Experimental Bayesian methods for imputation and estimation in monthly trade surveys
Jul 25, 09:55
Each month, the U.S. Census Bureau produces estimates of sales and inventories for sectors of the national economy using establishment-survey designs and methods that have changed little since the 1970s. Declining response rates and advances in statistical science prompted us to seek alternatives to traditional design-based (Horvitz-Thompson) estimators to make more efficient use of longitudinal structure while accommodating imbalance in the data due to irregular response patterns. The Bayesian approach posits a model with unknown parameters, computes the posterior distribution for those parameters given the observed data, then simulates or imputes all the missing data for in-sample non-respondents and out-of-sample units in the population; imputation and estimation are accomplished simultaneously. With modern computing environments and Markov chain Monte Carlo, implementing such a Bayesian system is conceptually straightforward, but we face two major hurdles. First, one must devise a class of models that flexible and rich enough to describe the data at hand, so that simulated values for the population will be plausible. Second, one must rigorously evaluate the performance of these new methods, comparing them to existing techniques in simulation studies that are truly realistic.
With respect to the first hurdle, we present multivariate models for correlated variables whose distributions are semicontinuous, a mixture of zeros and highly skewed positive values. Using hierarchies of Bayesian smoothing splines and periodic smoothing splines, we account for long-term trends and annual periodic cycles that vary by sector and by company within sector, while accounting for company size in a manner that is attentive to the stratified survey design. We also incorporate flexible variance functions to accurately describe left- and right-hand tail behavior for units of different sizes.

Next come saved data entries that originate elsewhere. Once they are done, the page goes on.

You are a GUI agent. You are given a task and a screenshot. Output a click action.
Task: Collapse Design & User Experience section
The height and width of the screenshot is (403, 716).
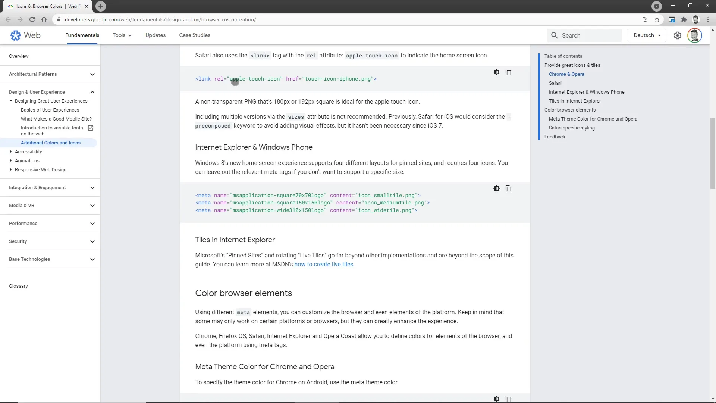coord(92,92)
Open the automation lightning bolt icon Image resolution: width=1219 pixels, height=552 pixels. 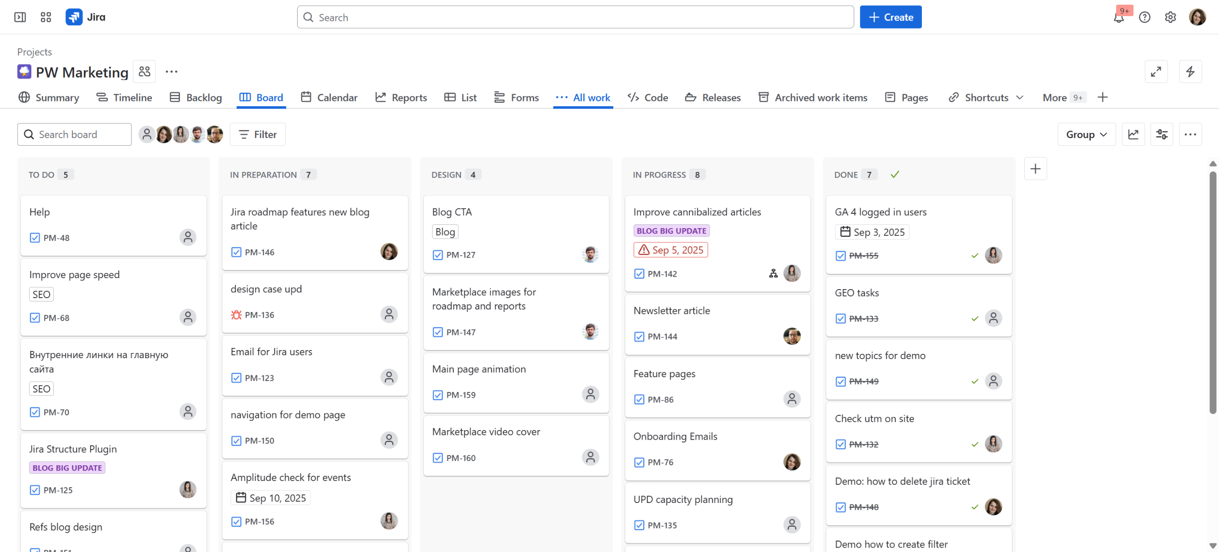coord(1190,71)
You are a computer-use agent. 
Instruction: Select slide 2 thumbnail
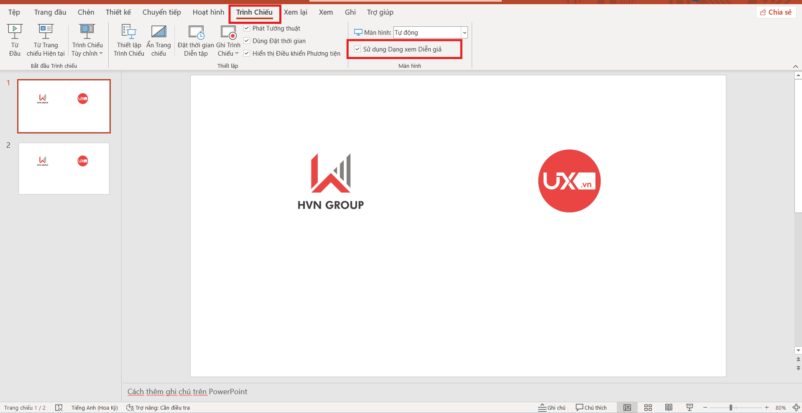tap(64, 168)

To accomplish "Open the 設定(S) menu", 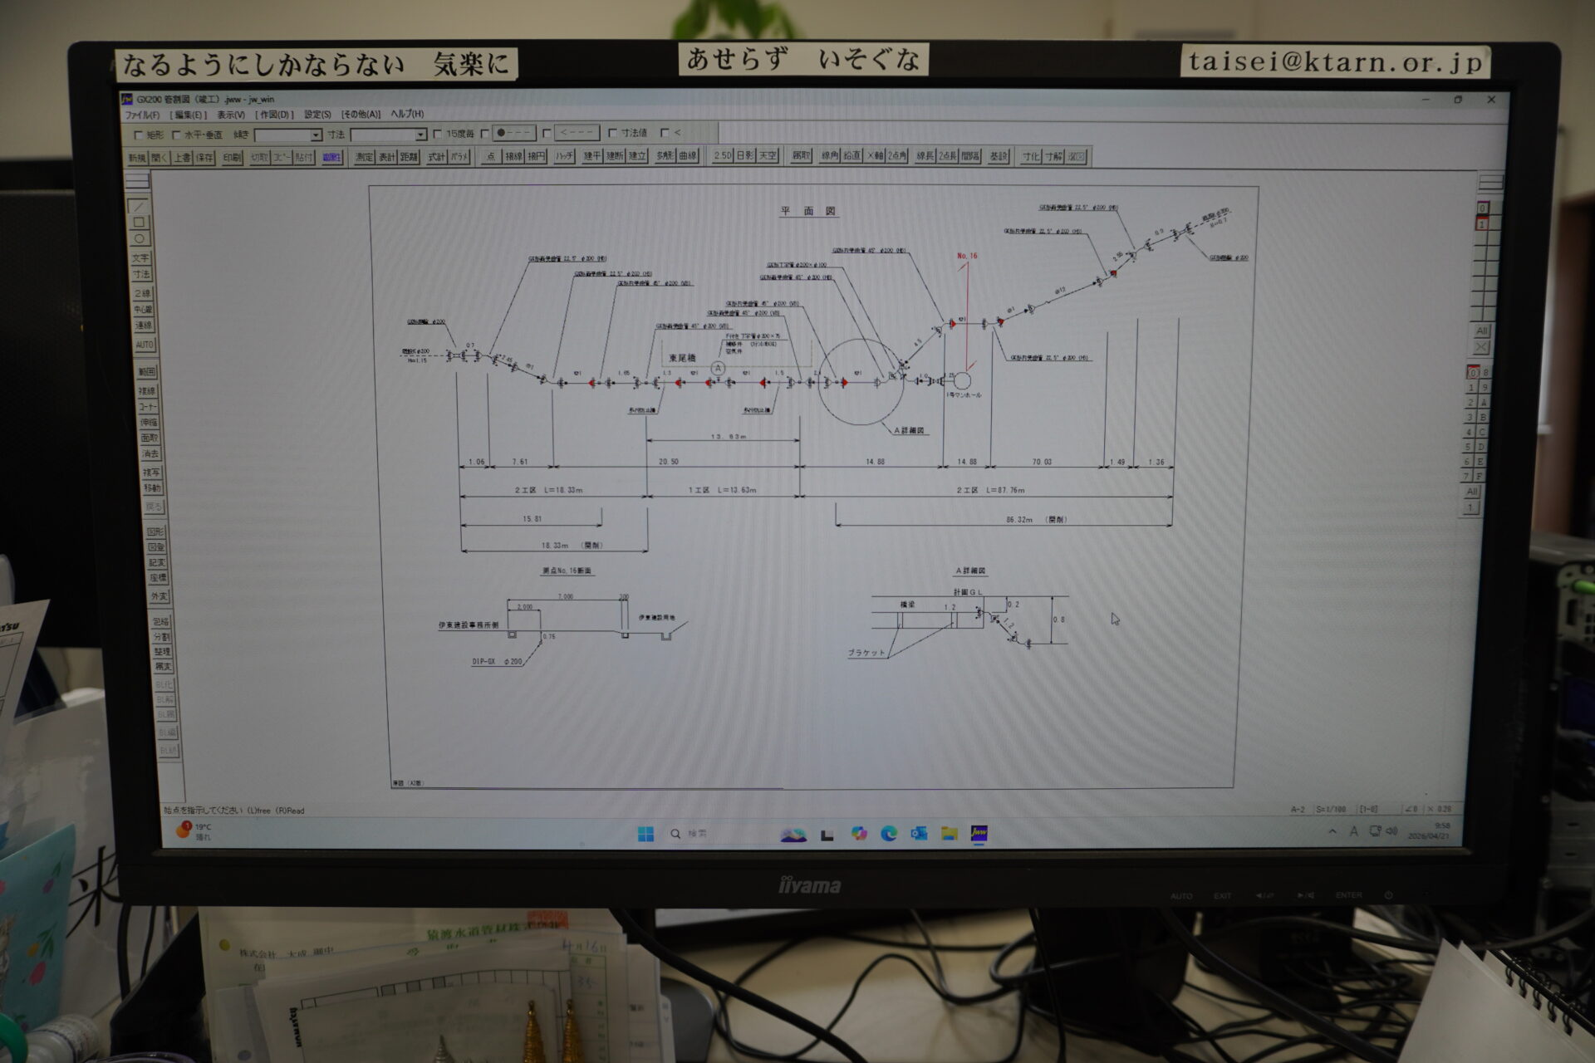I will 317,115.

On the second front, by combining data from the Economic Census and the Monthly Wholesale Trade Survey (MWTS), we created a realistic representation of a wholesale trade population with monthly observations over five years for approximately 300,000 units. We accomplished this by a fitting a sequence of fully conditional regression models to describe sales and inventories for each month, where each regression model is a random forest. After fitting the models, we imputed the full population using nonparametric kernel densities estimated from the forest pool. By repeatedly drawing samples from this artificial population and imposing random patterns of non-response, we investigate the performance of Bayesian model-based techniques and compare them to current design-based methodologies.